In its weekly Primary Mortgage Market Survey, home lending giant Freddie Mac reported that mortgage rates for fixed-rate loans have risen for the sixth consecutive week. The mortgage lender continues to believe that although rates are rising from all-time lows, rates remain low enough to "keep homebuyer affordability high."
The interest rate on a 30-year fixed-rate mortgage rose from a prior week average of 3.91% to 3.98%, well above the rate of 3.71% in the same week a year ago.
One year ago the 15-year fixed-rate stood at 2.98%, but that rate has now jumped from 3.03% last week to 3.1% this week.
The interest rate on a 5-year Treasury adjustable-rate mortgage loan rose from an average of 2.74% in the prior week to 2.79%, and is slightly below the rate of 2.8% in the same week one year ago. The 1-year Treasury-indexed adjustable-rate mortgage loan interest rate remained unchanged at 2.58% and is down from 2.78% one year ago.

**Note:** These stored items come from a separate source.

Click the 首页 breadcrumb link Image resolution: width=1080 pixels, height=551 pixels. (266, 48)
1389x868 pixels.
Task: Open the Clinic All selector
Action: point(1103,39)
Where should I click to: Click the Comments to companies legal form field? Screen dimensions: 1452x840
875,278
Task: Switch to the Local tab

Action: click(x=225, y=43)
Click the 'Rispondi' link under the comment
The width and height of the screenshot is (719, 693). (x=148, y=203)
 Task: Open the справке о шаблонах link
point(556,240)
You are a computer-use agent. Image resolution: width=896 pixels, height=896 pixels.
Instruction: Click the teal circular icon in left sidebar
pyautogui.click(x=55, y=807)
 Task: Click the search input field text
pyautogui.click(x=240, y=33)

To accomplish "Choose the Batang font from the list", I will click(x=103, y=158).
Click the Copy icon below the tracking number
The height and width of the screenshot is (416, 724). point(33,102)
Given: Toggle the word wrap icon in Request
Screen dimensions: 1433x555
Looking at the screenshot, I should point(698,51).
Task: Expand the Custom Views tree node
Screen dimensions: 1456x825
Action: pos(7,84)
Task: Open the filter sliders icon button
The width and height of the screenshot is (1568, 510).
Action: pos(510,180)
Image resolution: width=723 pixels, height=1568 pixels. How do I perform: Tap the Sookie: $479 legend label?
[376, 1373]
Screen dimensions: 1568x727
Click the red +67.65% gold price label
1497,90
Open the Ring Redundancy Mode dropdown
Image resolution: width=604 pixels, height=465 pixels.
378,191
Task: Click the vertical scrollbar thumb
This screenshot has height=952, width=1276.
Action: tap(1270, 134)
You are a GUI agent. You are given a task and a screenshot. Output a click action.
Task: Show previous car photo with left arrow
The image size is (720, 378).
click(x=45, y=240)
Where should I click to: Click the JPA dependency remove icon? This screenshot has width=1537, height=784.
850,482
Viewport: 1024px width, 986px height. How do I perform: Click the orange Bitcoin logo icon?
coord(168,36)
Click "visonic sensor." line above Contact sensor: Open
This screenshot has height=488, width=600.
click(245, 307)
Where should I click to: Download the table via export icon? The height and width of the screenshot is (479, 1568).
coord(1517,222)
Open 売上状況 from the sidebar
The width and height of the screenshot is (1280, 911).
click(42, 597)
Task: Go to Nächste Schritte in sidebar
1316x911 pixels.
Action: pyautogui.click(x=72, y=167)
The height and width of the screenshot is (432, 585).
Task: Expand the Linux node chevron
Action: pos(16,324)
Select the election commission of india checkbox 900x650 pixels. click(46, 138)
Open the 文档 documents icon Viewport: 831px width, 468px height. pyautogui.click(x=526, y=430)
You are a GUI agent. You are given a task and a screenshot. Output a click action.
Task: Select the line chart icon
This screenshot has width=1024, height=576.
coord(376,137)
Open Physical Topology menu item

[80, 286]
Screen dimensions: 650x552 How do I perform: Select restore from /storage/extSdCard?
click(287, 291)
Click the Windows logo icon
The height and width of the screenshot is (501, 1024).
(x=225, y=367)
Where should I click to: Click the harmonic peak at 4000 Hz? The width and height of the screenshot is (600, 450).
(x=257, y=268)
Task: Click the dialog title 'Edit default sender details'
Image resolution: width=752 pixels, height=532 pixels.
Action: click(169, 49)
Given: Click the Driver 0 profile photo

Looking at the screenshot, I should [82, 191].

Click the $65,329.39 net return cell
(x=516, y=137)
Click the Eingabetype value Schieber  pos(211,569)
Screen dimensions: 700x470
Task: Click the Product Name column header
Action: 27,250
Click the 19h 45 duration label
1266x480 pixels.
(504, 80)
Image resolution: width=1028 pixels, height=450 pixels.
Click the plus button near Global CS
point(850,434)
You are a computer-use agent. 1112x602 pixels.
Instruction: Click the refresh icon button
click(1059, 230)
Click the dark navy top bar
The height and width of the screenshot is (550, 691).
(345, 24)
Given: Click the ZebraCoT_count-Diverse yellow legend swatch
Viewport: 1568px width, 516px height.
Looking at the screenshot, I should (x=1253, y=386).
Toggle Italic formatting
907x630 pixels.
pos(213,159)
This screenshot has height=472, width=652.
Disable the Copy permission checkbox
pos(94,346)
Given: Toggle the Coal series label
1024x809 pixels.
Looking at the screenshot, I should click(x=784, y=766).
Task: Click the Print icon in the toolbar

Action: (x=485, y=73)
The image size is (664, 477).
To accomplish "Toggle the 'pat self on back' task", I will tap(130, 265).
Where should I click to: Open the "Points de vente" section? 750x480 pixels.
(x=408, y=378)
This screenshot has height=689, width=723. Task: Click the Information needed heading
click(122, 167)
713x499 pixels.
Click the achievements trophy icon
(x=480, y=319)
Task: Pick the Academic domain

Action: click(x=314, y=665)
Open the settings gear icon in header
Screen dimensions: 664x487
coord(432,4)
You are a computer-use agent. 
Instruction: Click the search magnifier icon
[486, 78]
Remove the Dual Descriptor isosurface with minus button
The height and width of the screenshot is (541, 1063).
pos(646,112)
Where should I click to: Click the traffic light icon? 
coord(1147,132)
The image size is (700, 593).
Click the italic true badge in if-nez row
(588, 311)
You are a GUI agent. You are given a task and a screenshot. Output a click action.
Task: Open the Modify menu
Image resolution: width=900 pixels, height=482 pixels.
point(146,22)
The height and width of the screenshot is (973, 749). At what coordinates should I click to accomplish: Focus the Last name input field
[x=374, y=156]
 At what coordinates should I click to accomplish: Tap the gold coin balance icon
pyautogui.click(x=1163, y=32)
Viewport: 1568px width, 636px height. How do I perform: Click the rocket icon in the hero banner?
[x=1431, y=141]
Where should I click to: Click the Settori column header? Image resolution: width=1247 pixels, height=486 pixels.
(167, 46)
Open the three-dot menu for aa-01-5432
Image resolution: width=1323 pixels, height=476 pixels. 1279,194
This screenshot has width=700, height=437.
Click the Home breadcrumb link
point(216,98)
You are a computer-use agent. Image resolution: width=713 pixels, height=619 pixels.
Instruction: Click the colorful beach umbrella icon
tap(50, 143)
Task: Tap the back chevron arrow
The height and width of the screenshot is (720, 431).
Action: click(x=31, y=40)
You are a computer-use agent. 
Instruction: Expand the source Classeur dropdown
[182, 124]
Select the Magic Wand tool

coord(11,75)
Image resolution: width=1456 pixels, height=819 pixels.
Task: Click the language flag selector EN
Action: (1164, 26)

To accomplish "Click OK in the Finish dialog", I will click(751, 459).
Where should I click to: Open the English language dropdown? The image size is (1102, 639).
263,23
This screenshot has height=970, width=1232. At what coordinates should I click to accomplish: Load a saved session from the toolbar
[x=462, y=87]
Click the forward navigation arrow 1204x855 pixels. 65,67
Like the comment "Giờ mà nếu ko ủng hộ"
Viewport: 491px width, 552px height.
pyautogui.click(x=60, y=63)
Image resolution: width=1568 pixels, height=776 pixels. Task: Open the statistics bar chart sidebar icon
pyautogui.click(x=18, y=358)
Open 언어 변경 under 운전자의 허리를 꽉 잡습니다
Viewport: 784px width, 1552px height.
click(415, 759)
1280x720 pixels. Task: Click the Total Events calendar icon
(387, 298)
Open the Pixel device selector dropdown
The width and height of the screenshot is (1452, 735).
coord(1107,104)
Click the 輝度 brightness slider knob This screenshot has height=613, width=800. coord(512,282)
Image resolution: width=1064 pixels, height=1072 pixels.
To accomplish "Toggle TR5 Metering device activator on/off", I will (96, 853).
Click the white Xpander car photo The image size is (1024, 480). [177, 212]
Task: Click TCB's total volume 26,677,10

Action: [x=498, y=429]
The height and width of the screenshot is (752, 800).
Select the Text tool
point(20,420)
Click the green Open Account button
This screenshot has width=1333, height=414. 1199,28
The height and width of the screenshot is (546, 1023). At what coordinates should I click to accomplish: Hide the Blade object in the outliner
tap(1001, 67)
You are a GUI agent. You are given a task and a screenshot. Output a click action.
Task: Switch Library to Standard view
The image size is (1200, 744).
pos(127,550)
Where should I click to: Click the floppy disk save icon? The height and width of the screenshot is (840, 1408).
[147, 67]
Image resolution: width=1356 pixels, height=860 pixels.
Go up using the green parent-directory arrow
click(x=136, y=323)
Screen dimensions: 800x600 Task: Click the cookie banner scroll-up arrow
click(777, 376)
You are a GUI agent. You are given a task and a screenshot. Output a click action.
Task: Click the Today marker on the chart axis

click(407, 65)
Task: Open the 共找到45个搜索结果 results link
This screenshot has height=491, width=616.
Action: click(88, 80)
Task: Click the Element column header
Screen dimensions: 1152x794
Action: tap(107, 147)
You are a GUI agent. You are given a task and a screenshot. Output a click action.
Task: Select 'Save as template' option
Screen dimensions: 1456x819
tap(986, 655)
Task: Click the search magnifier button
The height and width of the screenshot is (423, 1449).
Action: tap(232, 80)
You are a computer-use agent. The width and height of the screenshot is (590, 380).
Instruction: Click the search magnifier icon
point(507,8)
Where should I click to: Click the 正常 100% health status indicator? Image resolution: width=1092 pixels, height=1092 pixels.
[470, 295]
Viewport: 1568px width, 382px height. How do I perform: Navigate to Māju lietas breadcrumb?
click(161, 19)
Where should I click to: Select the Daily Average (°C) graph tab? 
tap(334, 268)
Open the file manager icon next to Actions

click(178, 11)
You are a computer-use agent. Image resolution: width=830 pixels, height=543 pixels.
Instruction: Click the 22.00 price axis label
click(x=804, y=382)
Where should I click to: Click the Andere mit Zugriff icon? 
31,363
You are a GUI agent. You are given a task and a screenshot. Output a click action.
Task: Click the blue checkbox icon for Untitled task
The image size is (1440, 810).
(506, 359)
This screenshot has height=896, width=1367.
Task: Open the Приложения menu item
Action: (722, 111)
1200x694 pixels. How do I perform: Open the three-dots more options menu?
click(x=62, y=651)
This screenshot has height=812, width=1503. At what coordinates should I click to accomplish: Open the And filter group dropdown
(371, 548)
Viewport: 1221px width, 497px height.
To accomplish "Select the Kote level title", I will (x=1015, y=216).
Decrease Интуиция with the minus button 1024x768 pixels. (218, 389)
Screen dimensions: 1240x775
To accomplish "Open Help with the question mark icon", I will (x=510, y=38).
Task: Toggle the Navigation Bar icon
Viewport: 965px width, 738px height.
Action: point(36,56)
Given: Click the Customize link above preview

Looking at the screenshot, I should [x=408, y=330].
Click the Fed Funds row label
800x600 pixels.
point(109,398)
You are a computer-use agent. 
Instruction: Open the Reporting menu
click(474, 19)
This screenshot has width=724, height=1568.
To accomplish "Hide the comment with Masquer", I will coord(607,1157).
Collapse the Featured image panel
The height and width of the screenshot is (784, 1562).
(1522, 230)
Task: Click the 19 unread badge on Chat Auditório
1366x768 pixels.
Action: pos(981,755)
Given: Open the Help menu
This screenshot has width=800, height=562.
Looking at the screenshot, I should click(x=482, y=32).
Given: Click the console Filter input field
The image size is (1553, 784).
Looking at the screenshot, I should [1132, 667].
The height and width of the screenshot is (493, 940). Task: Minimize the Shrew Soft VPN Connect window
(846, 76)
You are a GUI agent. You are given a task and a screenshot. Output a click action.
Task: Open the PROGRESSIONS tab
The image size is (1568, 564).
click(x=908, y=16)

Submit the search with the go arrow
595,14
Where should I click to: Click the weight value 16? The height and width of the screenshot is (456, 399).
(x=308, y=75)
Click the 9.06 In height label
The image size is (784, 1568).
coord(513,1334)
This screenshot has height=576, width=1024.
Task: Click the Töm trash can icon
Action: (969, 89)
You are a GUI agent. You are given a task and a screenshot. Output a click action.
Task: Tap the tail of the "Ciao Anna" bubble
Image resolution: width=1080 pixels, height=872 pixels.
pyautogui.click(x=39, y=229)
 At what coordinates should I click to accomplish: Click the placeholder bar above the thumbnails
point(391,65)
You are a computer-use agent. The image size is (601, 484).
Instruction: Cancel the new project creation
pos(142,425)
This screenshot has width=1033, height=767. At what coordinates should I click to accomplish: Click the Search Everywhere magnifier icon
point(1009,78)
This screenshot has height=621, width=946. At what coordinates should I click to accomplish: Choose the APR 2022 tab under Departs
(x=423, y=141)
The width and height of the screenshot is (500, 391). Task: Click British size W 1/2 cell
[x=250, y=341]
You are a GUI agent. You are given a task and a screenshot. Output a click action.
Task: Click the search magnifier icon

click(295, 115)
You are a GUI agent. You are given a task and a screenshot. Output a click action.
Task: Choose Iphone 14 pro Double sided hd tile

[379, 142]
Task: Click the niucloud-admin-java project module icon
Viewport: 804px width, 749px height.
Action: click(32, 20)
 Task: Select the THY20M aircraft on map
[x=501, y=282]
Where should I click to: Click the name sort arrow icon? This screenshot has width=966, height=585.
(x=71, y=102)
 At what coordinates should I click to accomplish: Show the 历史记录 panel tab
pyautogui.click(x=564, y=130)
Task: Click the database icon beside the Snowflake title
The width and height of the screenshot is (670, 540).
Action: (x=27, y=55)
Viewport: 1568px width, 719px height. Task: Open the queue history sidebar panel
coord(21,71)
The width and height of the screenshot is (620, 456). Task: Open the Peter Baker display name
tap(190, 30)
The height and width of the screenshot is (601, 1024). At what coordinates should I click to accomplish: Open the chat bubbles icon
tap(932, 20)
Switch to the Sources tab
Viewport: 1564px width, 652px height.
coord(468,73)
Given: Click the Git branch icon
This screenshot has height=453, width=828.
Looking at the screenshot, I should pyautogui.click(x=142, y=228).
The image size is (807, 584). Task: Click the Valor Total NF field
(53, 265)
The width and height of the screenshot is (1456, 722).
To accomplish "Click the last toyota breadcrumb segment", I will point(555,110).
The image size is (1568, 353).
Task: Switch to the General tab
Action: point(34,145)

Freddie Mac's chief economist noted a growing interest among buyers in adjustable-rate mortgages (ARMs), which now comprise 17% of all mortgage applications.
According to yesterday's data from the Mortgage Bankers Association, new loan applications rose 5% last week. It is likely that most increase came from purchase applications rather than refinance applications, which now account for just under 70% of all loan applications, compared as much as 85% or more when mortgage rates were declining.